Tout n'est pas parfait donc, voire même pas assez radical (même dans une mise en scène au plus près des corps, mais manquant justement cruellement de corps), mais impossible de bouder son plaisir devant ce premier long-métrage prometteur, d'une cinéaste qui s'approprie avec simplicité du fantastique,  pour symboliser la quête naturelle d'émancipation et d'autonomisation des jeunes femmes.


Jonathan Chevrier



Image via Netflix

Tiger Stripes mélange habilement teen movie pop, fable social et body horror gentillet. Les jeunes actrices, Zafreen Zairizal et Deena Ezral sont criantes de naturel et se meuvent dans une forêt aussi effrayante que féerique, parfait contrepoint à la petite société liberticide et patriarcale de leur école musulmane aux règles absurdes et inquiétantes qui transforment la plus jolie et douce des amitiés en guerre sans pitié. Tiger Stripes est la rencontre étonnante entre Lolita malgré moi et Apichatpong Weerasethakul

GHOST GRRRL PICTURES

Récompensé du grand prix de la semaine de la critique en 2023, Tiger Stripes est une proposition agréable qui ne manque pas de cœur même si elle manque d’originalité. Ces dernières années ont vu fleurir le récit d’apprentissage mi critique sociale, mi fable animalière. Parmi ses aînés, le plus emblématique, Grave de Julia Ducounau, également passé par la semaine de la critique et lauréat du prix FIPRESCI, plus récemment, Le règne animal de Thomas Cailley grand chouchou des césars 2024 et le plus confidentiel When Animals Dream du danois Jonas Alexander Arnby.  Des films qui montrent une jeunesse de prime abord monstrueuse qui plie sous le poids de l’héritage d’une génération passée qui n’a pas su accepter et embrasser la différence. Une jeunesse qui a comme issue et moyen d’être libre le retour à l’état de nature. Des films paraboles qui symbolisent la fracture générationnelle avec beaucoup de poésie et de force. 

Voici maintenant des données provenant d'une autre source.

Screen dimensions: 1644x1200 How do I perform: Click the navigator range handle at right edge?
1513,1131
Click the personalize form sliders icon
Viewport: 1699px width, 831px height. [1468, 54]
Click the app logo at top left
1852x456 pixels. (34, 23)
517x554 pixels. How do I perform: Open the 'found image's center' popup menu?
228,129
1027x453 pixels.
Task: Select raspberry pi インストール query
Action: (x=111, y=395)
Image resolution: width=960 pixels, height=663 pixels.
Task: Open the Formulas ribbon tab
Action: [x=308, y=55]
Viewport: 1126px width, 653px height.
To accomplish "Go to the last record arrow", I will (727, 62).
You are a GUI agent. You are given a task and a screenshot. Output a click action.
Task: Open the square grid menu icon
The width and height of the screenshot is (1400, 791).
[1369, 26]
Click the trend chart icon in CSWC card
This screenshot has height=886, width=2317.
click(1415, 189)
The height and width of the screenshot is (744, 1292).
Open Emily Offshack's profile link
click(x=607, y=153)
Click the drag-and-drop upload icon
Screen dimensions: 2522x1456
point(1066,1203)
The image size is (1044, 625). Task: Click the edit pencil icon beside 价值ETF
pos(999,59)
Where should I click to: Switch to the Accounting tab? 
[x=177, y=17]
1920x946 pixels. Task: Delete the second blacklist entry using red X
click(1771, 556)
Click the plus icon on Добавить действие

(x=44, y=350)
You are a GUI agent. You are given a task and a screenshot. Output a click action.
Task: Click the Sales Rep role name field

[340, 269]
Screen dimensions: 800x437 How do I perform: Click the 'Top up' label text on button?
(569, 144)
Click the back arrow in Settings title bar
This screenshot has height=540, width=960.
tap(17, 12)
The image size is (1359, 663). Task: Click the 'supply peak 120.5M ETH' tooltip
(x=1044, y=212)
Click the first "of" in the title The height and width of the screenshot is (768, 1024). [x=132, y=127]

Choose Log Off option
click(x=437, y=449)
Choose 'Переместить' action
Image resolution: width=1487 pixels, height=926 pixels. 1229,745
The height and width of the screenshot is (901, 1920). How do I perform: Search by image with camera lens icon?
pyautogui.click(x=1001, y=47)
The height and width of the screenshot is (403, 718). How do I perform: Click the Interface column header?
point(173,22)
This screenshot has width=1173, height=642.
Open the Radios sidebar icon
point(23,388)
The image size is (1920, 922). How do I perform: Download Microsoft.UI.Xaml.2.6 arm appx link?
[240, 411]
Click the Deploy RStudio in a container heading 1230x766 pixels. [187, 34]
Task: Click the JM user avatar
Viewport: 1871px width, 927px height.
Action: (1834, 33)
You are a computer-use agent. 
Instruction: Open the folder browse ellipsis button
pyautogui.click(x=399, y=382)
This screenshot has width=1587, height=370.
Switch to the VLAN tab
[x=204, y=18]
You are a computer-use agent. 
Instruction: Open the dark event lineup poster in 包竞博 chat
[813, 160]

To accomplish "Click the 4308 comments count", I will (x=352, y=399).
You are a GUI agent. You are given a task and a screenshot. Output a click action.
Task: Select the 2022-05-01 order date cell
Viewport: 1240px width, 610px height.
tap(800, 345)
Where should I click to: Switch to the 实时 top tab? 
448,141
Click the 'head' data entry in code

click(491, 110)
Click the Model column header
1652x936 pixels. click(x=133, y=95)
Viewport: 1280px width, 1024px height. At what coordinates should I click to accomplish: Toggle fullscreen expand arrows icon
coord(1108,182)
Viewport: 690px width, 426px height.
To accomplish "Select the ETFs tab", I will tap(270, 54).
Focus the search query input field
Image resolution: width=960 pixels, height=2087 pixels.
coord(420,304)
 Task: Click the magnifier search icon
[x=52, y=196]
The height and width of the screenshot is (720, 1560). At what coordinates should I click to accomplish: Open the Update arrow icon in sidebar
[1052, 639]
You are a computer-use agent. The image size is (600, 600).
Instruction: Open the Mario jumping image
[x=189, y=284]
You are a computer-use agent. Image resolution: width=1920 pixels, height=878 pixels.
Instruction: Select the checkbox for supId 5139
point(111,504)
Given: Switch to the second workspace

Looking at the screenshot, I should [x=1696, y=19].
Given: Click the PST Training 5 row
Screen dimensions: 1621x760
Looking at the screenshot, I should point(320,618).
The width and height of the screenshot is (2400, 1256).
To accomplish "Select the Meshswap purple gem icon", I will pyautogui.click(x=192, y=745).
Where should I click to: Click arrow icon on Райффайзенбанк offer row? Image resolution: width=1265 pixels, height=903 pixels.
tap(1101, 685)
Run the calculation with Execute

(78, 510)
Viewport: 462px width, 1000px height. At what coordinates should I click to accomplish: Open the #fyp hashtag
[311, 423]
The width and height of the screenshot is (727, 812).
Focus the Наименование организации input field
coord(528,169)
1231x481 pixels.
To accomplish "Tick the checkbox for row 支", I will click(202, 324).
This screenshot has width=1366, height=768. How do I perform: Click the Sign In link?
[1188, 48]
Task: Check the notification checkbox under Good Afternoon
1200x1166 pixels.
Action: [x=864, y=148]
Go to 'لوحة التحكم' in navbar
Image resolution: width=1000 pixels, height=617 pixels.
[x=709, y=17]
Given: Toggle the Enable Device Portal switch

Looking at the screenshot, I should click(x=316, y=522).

Amanda Nell Eu malaisienne de naissance a fait la majorité de sa scolarité à Londres notamment dans le prestigieux Central Saint Martins avant d’aller à la London Film School. Passionnée de conte et de mythologie, elle retourne vivre en Malaisie peu de temps après la fin de ses études pour s’inspirer du folklore local. Dans son premier court métrage It's Easier to Raise Cattle en 2017, elle s’inspire de la figure de la pontianak, un esprit vengeur de femme enceinte qui n’a pas pu mettre bas, puis en 2018 dans Vinegar Baths, elle s’empare du mythe de la Penanggalan, le fantôme d’une belle femme dont il ne reste que la tête qui traîne ses organes internes accrochés à cette dernière. Amanda Nell Eu dit se sentir proche de ses créatures mythologique puissantes et horrifiantes. Tiger Stripes n’échappe pas à la règle et s’inspire du Harimau jadian, une sorte de tigre garou.

Photo : The Projector

Les petites filles sont des punks qui parfois se transforment en tigre, et qui clairement ont envie d’en découdre avec le monde. Tiger Stripes est dans l’air du temps, ce qui en fait un film peu original, oui, mais jubilatoire. Une belle proposition de cinéma pour un premier film d’une jeune réalisatrice au propos fort et clair.